Internet Research: What’s Credible?

This is a video on how to search the Internet for academic purposes. It suggests the CRAAP test (currency, relevance, accuracy, authority, and purpose) to test online information credibility. The video highlights the role of libraries and librarians to provide credible online information: college libraries provide solid information in online databases and Librarians are experts identifying reliable information.

Internet Resources

S.P.I.D.E.R. A Strategy for Evaluating Websites

Source: Is the author qualified? Is the author providing credible information? You should identify the source or author of the website and obtain information about the author’s credentials and background.

Purpose: Is the company, group, or individual behind the website trying to sell something or convey a message? You must critically question the purpose of the site.

Information: Does the website have a publication or a “last updated’ date? If not, you should be skeptical and explore other sources to confirm facts and determine if the information is up to date and usable in a scholarly project.
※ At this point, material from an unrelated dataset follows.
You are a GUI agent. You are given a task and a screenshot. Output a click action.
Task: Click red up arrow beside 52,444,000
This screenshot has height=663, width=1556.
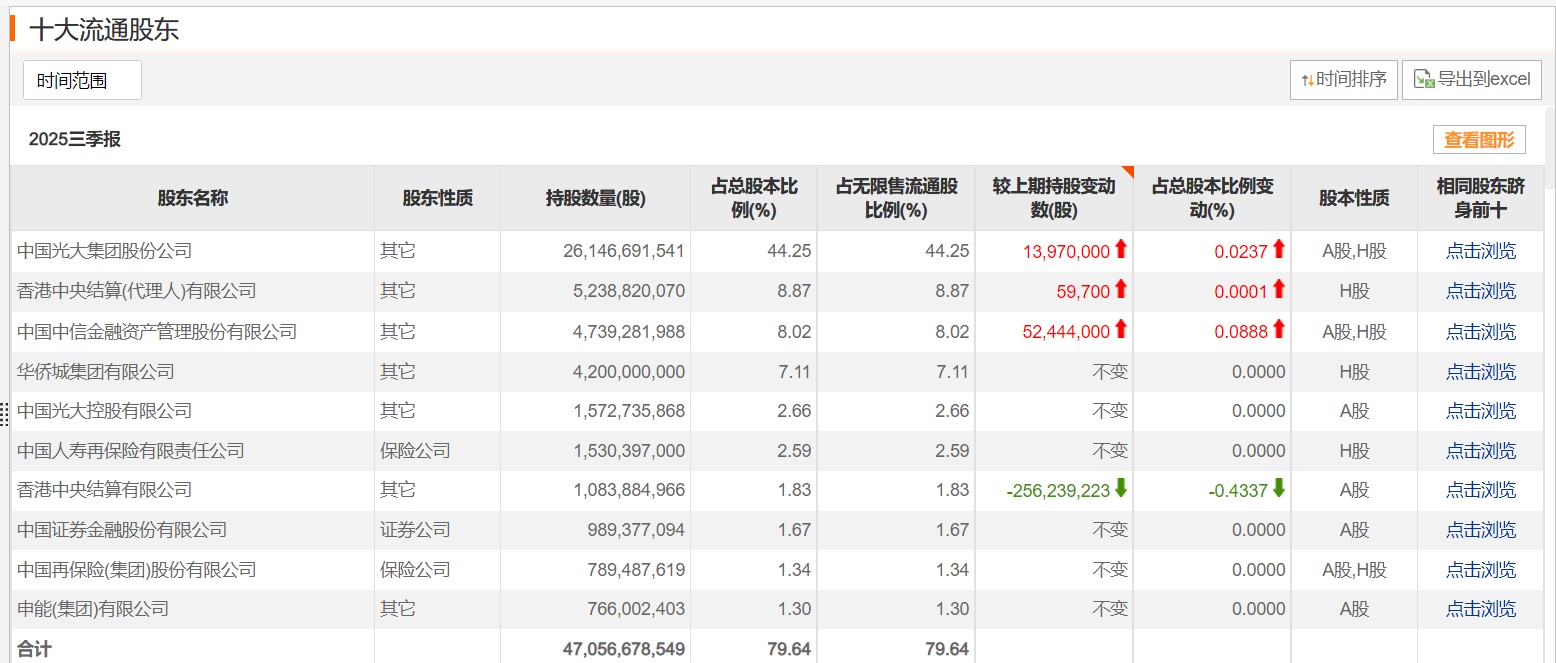(1121, 329)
Domain: The domain name can provide information about the website type: .edu is hosted by an educational institution, .com indicates a commercial website. To find a domain name click here.

Educational: Is the information understandable and presents an adequate amount of depth? Is a non-educational website or a hoax site?

Reliability: Validate the facts! Is the same information available on other websites or in other materials?

Adapted from: Johnson, Tom. "S.P.I.D.E.R. A Strategy For Evaluating Websites." Library Media Connection 29.6 (2011): 58-59. Library, Information Science & Technology Abstracts. Web. 25 Mar. 2015.